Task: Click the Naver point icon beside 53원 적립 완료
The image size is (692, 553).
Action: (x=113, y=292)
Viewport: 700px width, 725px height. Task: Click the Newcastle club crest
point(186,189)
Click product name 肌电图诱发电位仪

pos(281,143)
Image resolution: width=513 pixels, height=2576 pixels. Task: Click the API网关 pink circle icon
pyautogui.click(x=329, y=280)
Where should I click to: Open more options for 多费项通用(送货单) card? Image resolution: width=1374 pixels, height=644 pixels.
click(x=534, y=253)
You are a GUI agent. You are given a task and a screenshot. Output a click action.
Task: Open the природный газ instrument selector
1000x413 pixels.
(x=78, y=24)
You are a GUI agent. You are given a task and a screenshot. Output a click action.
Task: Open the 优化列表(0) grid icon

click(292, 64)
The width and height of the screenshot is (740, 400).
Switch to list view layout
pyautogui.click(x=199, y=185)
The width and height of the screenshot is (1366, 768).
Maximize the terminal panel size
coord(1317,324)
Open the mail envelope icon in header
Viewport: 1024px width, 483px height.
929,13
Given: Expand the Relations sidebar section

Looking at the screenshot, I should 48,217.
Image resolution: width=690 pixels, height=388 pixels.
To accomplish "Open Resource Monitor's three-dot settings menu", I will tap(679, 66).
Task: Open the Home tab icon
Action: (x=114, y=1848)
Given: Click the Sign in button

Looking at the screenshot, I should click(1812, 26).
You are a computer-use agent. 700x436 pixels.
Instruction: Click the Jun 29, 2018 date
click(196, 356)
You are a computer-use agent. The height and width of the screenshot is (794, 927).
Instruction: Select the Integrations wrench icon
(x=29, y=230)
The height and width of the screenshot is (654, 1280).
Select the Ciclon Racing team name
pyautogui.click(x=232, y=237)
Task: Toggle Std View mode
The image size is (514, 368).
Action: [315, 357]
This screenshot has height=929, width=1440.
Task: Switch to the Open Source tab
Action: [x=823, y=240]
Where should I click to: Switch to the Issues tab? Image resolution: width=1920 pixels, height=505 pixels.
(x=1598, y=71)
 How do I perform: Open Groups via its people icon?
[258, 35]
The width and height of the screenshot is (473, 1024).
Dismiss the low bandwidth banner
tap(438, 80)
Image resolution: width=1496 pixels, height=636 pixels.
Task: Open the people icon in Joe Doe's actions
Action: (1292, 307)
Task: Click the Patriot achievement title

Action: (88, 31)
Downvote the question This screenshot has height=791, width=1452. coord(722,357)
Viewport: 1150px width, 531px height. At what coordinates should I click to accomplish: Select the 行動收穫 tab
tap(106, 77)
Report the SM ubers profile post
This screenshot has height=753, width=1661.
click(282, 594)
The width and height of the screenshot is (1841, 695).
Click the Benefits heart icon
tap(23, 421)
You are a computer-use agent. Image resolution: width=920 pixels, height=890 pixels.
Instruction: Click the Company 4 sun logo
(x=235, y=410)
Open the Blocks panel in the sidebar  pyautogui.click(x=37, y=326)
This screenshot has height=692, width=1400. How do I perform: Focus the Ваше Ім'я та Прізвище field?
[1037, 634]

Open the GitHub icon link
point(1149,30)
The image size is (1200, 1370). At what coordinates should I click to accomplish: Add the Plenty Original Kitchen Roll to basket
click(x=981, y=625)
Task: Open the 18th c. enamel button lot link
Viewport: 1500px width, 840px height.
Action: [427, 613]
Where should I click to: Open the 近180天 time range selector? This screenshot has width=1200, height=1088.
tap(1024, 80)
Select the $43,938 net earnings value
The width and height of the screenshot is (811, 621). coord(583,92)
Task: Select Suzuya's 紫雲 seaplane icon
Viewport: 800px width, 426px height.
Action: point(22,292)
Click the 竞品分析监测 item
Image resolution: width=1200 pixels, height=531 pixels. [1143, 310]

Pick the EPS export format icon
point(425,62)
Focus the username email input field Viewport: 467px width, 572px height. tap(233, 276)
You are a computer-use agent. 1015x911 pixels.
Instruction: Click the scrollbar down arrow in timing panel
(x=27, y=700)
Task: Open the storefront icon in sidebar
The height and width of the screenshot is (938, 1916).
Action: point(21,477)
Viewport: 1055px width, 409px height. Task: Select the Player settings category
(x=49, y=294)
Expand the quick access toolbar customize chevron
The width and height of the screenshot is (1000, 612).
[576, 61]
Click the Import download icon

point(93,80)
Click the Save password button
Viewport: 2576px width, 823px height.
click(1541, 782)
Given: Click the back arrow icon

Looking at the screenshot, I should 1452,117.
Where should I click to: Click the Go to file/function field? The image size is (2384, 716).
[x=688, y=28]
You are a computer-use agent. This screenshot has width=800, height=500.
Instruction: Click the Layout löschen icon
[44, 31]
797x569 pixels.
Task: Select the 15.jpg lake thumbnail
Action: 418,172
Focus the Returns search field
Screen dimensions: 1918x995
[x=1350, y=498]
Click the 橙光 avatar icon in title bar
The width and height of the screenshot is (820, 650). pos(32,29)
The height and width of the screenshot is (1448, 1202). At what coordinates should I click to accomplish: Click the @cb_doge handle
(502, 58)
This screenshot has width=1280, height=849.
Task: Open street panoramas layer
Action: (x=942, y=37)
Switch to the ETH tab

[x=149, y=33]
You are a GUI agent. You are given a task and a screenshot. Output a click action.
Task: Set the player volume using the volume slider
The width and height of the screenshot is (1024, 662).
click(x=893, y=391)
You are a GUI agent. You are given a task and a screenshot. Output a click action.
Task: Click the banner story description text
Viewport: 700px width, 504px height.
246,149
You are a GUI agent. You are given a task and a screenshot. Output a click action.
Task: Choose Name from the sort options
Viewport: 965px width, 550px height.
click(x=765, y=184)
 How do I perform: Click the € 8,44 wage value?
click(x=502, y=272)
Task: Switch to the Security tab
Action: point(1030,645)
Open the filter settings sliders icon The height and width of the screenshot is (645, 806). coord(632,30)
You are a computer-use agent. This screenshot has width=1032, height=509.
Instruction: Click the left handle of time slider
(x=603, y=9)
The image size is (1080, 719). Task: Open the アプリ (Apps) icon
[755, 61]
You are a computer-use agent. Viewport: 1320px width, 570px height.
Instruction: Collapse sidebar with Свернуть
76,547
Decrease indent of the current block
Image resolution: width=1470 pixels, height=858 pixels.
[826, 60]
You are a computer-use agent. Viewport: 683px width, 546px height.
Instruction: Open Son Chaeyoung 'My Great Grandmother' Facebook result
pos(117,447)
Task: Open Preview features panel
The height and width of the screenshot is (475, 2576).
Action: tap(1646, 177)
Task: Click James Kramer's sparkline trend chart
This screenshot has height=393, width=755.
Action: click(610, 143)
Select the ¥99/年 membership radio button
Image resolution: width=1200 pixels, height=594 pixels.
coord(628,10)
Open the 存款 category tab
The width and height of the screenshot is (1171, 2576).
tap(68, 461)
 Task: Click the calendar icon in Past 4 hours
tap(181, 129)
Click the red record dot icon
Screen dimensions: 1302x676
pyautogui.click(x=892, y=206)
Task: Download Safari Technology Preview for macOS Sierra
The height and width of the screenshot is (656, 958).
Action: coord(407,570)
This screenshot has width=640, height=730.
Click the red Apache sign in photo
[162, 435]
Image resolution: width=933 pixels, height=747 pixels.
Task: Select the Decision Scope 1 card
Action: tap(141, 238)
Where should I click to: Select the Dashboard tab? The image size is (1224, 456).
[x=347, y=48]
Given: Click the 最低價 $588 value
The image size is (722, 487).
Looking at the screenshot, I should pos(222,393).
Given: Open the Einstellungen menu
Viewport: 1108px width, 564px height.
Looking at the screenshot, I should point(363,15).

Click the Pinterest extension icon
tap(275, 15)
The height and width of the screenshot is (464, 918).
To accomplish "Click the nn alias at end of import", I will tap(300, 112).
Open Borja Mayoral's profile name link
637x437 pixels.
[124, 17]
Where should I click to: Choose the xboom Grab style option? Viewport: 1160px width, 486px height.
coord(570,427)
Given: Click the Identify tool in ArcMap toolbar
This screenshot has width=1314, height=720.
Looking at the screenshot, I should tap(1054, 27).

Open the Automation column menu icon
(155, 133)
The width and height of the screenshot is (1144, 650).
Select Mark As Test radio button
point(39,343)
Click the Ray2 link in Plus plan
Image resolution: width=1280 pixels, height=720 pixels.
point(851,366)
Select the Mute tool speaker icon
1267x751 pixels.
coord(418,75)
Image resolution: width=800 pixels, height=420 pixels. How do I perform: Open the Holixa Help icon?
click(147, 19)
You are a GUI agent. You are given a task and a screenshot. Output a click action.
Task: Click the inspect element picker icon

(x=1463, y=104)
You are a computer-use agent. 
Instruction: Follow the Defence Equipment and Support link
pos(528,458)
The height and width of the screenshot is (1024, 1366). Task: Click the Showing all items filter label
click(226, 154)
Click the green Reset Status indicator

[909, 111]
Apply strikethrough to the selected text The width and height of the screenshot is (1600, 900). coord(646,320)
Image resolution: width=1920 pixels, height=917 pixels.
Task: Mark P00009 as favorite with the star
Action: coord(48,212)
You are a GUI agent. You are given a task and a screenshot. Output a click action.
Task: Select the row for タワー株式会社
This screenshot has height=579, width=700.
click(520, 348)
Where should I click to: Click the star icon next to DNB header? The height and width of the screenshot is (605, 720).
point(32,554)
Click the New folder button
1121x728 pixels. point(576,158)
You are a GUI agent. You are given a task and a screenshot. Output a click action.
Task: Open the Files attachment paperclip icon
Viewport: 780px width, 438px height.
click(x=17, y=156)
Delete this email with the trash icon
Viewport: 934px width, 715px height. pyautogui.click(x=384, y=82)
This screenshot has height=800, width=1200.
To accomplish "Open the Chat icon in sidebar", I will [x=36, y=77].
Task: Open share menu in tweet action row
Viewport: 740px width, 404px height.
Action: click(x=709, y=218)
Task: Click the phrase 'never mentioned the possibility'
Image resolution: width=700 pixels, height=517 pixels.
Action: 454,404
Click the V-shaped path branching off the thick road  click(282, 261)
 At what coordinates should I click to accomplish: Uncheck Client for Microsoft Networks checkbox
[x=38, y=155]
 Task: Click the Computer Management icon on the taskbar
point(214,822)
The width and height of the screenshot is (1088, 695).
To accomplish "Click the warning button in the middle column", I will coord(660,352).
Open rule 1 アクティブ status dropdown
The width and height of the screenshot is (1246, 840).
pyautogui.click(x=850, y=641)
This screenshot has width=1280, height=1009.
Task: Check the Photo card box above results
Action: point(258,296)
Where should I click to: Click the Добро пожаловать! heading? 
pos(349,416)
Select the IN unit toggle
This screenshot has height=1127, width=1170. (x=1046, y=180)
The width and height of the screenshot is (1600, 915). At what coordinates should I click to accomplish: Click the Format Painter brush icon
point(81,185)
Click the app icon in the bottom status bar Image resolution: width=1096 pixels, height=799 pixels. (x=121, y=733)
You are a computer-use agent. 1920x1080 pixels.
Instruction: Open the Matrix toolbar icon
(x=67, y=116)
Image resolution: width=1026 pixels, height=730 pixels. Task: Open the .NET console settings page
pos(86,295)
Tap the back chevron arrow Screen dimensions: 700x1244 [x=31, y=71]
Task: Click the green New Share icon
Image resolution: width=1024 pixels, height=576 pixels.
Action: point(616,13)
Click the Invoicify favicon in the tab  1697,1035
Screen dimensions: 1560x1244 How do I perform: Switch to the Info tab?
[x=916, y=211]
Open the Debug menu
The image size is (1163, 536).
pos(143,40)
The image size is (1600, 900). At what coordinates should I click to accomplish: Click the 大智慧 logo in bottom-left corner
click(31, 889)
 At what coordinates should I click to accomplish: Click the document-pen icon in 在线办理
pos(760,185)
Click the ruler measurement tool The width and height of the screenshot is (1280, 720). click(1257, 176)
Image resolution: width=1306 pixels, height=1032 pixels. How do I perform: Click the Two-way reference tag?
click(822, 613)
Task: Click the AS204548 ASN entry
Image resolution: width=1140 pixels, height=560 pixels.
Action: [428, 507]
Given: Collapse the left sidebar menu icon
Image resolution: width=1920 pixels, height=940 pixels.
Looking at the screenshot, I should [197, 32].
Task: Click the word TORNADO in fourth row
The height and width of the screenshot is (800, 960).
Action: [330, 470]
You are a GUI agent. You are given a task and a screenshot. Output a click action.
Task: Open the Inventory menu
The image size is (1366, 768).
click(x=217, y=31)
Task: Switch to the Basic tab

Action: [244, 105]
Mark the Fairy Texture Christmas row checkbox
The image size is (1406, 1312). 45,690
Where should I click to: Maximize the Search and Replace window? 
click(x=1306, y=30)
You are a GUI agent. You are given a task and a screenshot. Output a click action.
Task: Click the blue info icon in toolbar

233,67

**WHAT YOU SHOULD DO**
Write out exactly the lines that fall from the line with "Open the mail envelope icon in header" to the line with "Downvote the question" in the records above, keeping both ends.

**ANSWER TO THE EXERCISE**
Open the mail envelope icon in header
Viewport: 1024px width, 483px height.
929,13
Given: Expand the Relations sidebar section

Looking at the screenshot, I should 48,217.
Image resolution: width=690 pixels, height=388 pixels.
To accomplish "Open Resource Monitor's three-dot settings menu", I will tap(679, 66).
Task: Open the Home tab icon
Action: (x=114, y=1848)
Given: Click the Sign in button

Looking at the screenshot, I should click(1812, 26).
You are a computer-use agent. 700x436 pixels.
Instruction: Click the Jun 29, 2018 date
click(196, 356)
You are a computer-use agent. The height and width of the screenshot is (794, 927).
Instruction: Select the Integrations wrench icon
(x=29, y=230)
The height and width of the screenshot is (654, 1280).
Select the Ciclon Racing team name
pyautogui.click(x=232, y=237)
Task: Toggle Std View mode
The image size is (514, 368).
Action: [315, 357]
This screenshot has height=929, width=1440.
Task: Switch to the Open Source tab
Action: [x=823, y=240]
Where should I click to: Switch to the Issues tab? Image resolution: width=1920 pixels, height=505 pixels.
(x=1598, y=71)
 How do I perform: Open Groups via its people icon?
[258, 35]
The width and height of the screenshot is (473, 1024).
Dismiss the low bandwidth banner
tap(438, 80)
Image resolution: width=1496 pixels, height=636 pixels.
Task: Open the people icon in Joe Doe's actions
Action: (1292, 307)
Task: Click the Patriot achievement title

Action: (88, 31)
Downvote the question This screenshot has height=791, width=1452. coord(722,357)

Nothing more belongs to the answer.